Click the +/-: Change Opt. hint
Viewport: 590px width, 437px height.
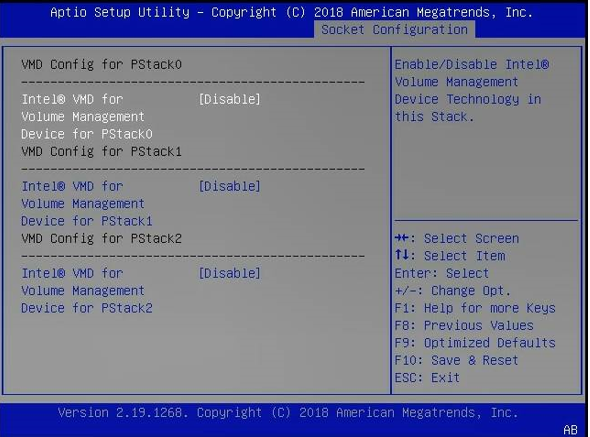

...

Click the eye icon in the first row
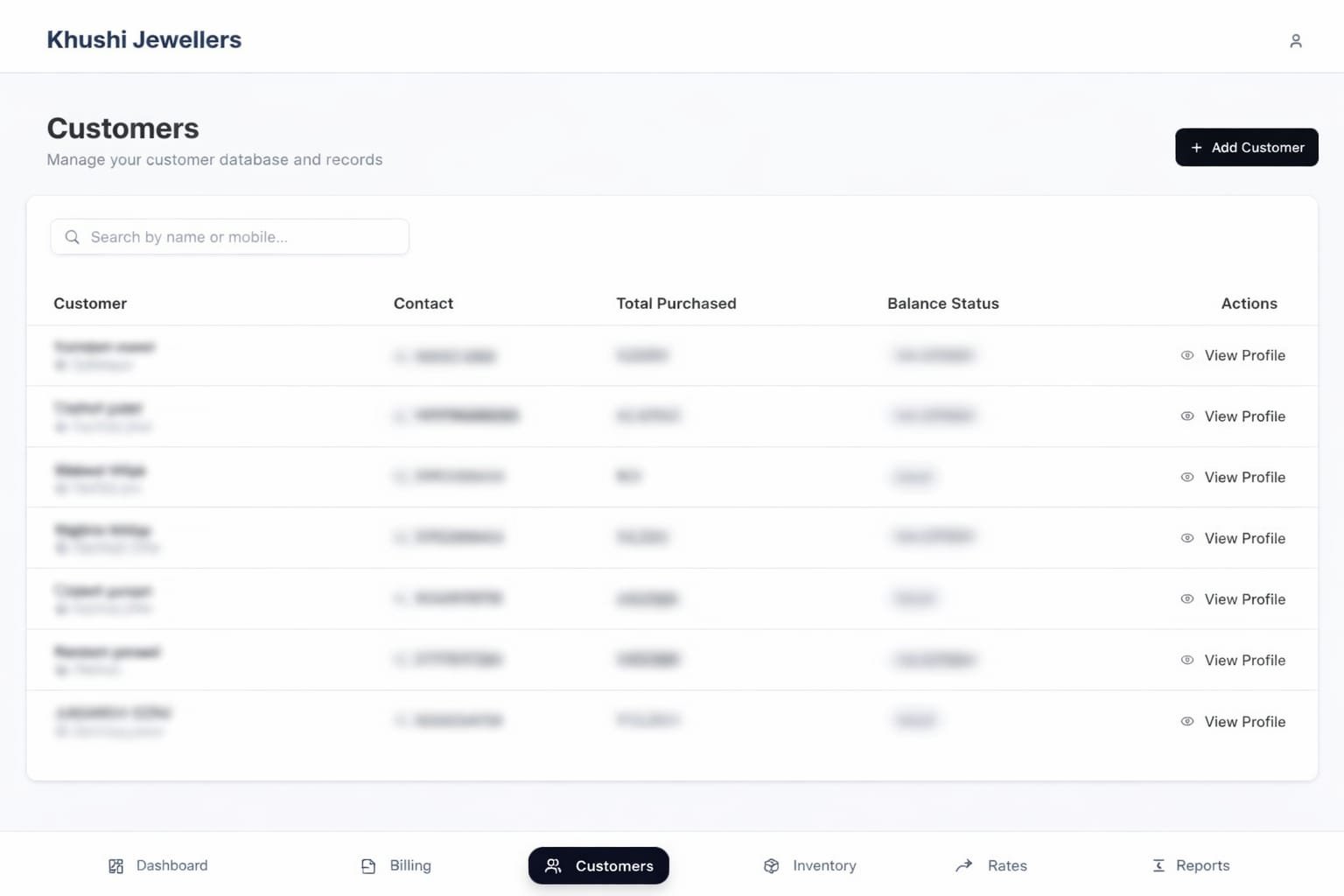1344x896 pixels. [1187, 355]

==

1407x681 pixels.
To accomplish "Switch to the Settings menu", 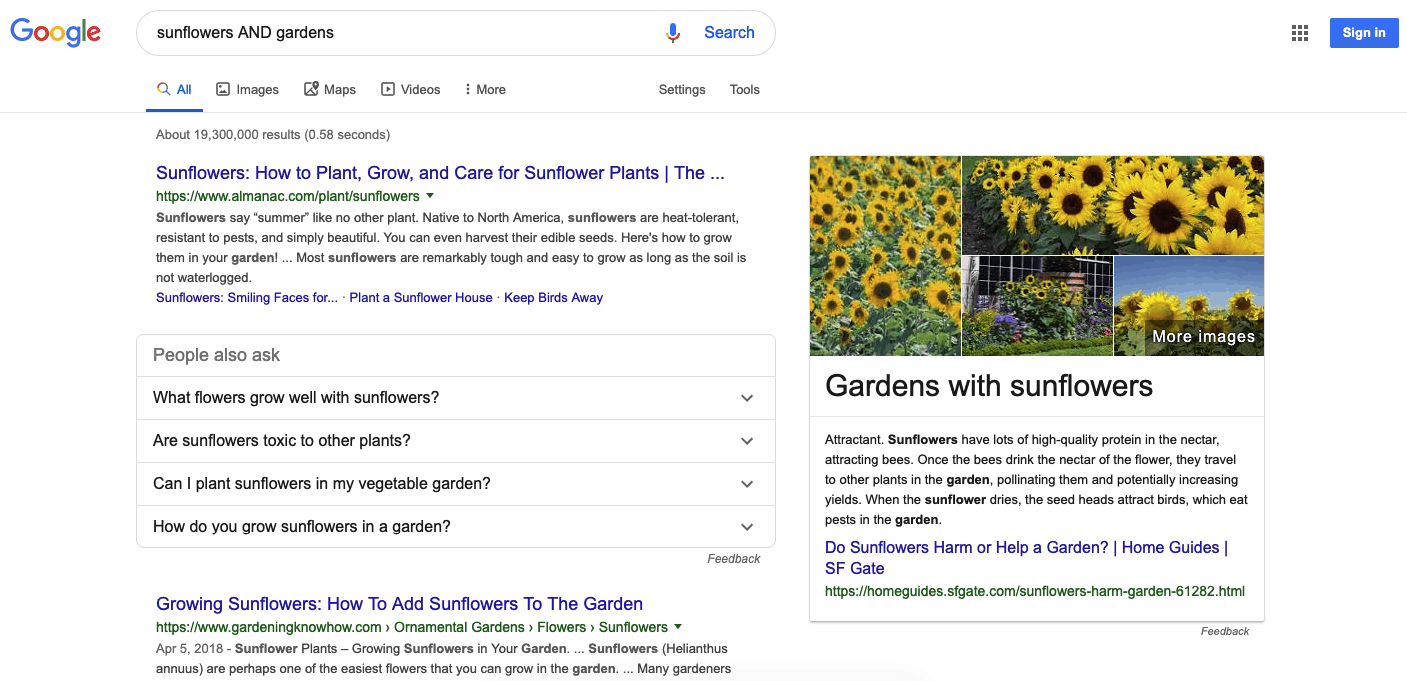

Exercise description: In the listing above, find the line with "1407x681 pixels." and the line with "to the Settings". Set down exactly those lines and everything between them, skipping pictures.

Task solution:
1407x681 pixels.
To accomplish "Switch to the Settings menu", 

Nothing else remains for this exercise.